June 29th has been earmarked as the date that training can recommence “for all adult and juvenile teams, in small groups only” and that will leave a month for players to prepare for the action getting underway on the August bank holiday weekend.
Sarah O’Doherty is the physio for the Roscommon camogie team in 2020, having previously worked with the Roscommon senior footballers (2017 and 2018) and the Roscommon U-20’s (2020) and she says that a lot will depend on what players have been able to do while on lockdown.
“Intercounty teams and club teams with good strength and conditioning support will have been able to give good guidelines to their players for what to do while in lockdown, but as you go down to some other club teams and underage teams, the quality of guidance may not have been as good” she told the Roscommon Herald.
“Then there’s the question of what players will have had access to while the lockdown was in force. Some might have been able to get to some gym equipment and weights, some will have had grass areas for running and movement, and others might have had had neither of these. Now you have to think about putting all these players back together in a group, and there’s a huge danger of injuries that physios would consider to be preventable in normal circumstances for high-performance athletes”.
“Hamstring and groin strains are typical of the type of injuries that you really shouldn’t see if everything is being done correctly in terms of player workload, but you’d have to expect that there will be a big upsurge in those type of injuries now” she continued.
Sarah, who currently lives in Tulsk and works with the Tulsk Lord Edwards club as well as Karol Collins’ camógs, says that how management and players handle the situation will be crucial.
“Firstly, I think people have to manage their expectations. Everyone starts at a certain base level and you try to build that up slowly, to gradually get players to their ceiling. You can only do so much each week but here time is short so you can’t expect players to be at their best”.
“Then, when we do get back into action, there will be a lot of games in a very short space of time, and in that environment all you can do is go from game to game and encourage recovery, you simply can’t try to build players up further if the games are coming thick and fast. Once you get to your first game, you are what you are at that stage, you’ll have very little scope to build”.
“For players who are playing different sports, or maybe younger players who are playing at different age groups, this will be even more of an issue”.
“Managers can’t depend on star players to carry them through, managers are going to have to look at resting players at key times, using your full panel, and players themselves need to recognise how they’re feeling and communicate that”.
She expects that hurlers and camogie players will find it easier to get back close to their peak level as the sport makes less of a physical and aerobic demand on athletes, with skill levels and ball work far more important.

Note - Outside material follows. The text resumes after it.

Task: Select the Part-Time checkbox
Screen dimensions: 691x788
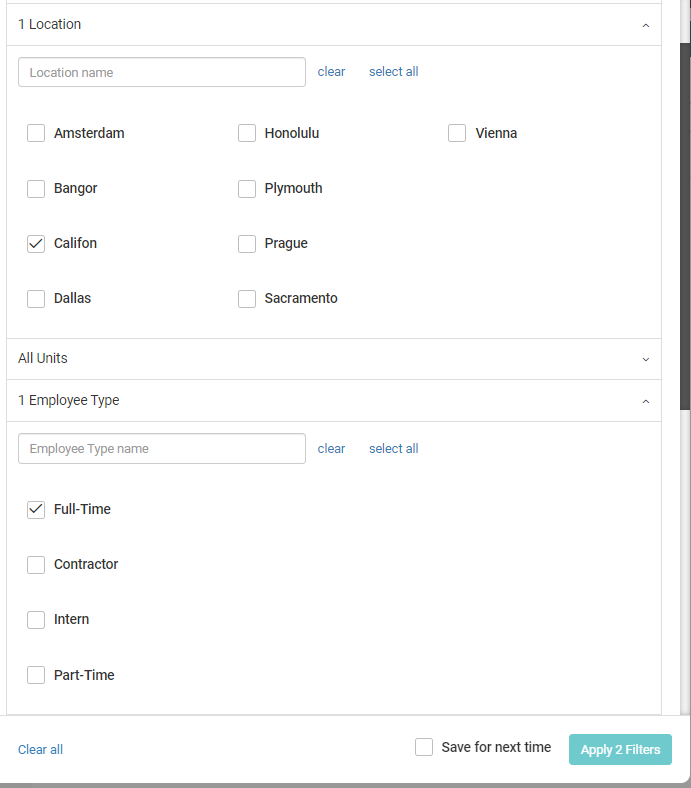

“Then there’s the issue of the lack of contact training. Certain contact injuries will happen regardless, but contact in itself is something you need to be prepped for, hits in training can prime a player”.
“I’m looking forward to it, no different to players who have missed being out on the field, but I expect to be very busy in games, no matter how well-prepared players are after their time in isolation” she concluded.
Sarah O’Doherty is the lead physio at Kinetic Physio on Henry Street in Roscommon.